# Dura Ace Front Derailleur largest clamp?



## ipaul (Feb 16, 2004)

What's the largest size a dura ace front derailleur comes in? I need a 34.9, but was wondering if the only way is with the seperate band and the use of a braze on style. I prefer a single unit.


----------



## krankenstein (Sep 12, 2006)

They come in 34.9. Your lbs can order it for your, or you can easily get them form an online retailer or ebay. They are pretty common.


----------



## ipaul (Feb 16, 2004)

I found my answer off the competitive cycling site. Seems the band is the only way to go at this size. Too bad,

"Available in the following sizes: Braze-on, 28.6mm clamp, 31.8mm clamp, and a Braze-on with a 34.9mm clamp. Please note that Shimano does not manufacture a completely integrated 34.9mm clamp-on front derailleur. If you need a 34.9mm front derailleur, you must use the Braze-on with a 34.9mm clamp"


----------



## Guest (Aug 9, 2007)

They are definitely available in a 34.9mm clamp - I have one on my bike. They weren't initially availabe in that clamp size, hence some folks not knowing of their existence.

Shimano's part number is IFD7800BL for a 34.9mm DA front Derr Band (they call it a band derr instead of a clamp).

You can get them at Excel Sports - where I got mine! They label the 34.9mm as a 1 3/8" and they have them in stock.


----------



## ipaul (Feb 16, 2004)

Just to confirm as I bought one that was listed as 34.9 band, but when I received it, there was a braze on style mounted to a adaptor all as a one piece item. If yours is different, then I guess I need to keep looking as I just don't like the bulk.


----------



## Guest (Aug 12, 2007)

§ RECORDED INFORMATION
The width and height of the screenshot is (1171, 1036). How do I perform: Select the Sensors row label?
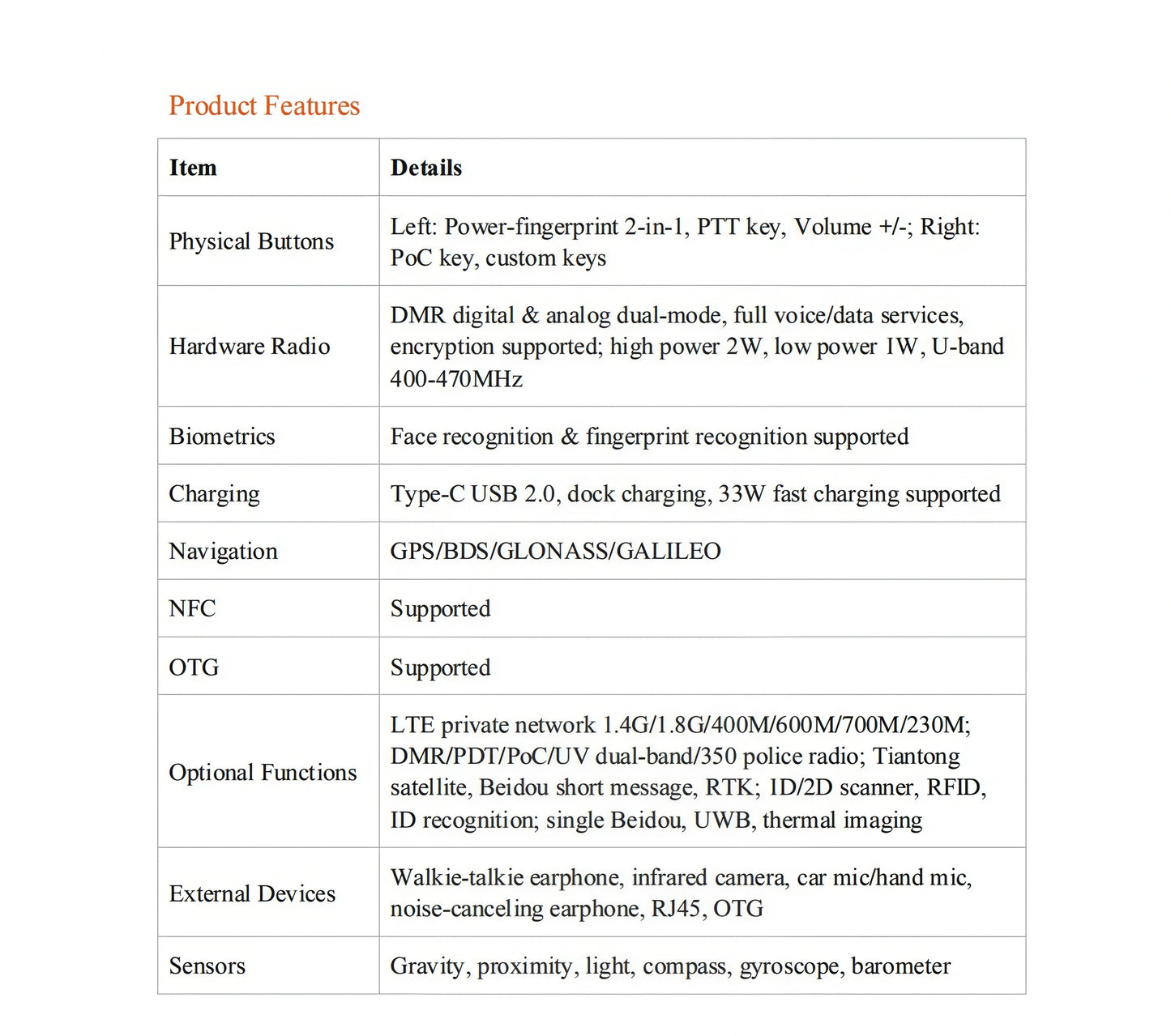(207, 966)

...

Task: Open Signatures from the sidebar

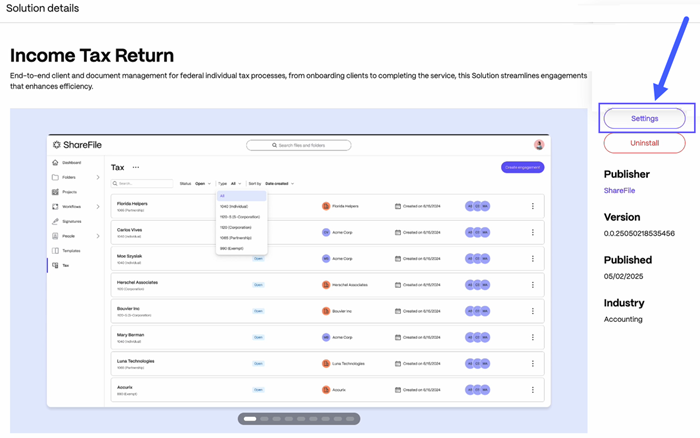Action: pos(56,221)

§ TASK BRIEF
From the forum thread about the Dura Ace front derailleur clamp, copy word for word the passage between "## krankenstein (Sep" and "are pretty common.", inclusive. Work only from the forum thread and ignore the items.

§ REPLY
## krankenstein (Sep 12, 2006)

They come in 34.9. Your lbs can order it for your, or you can easily get them form an online retailer or ebay. They are pretty common.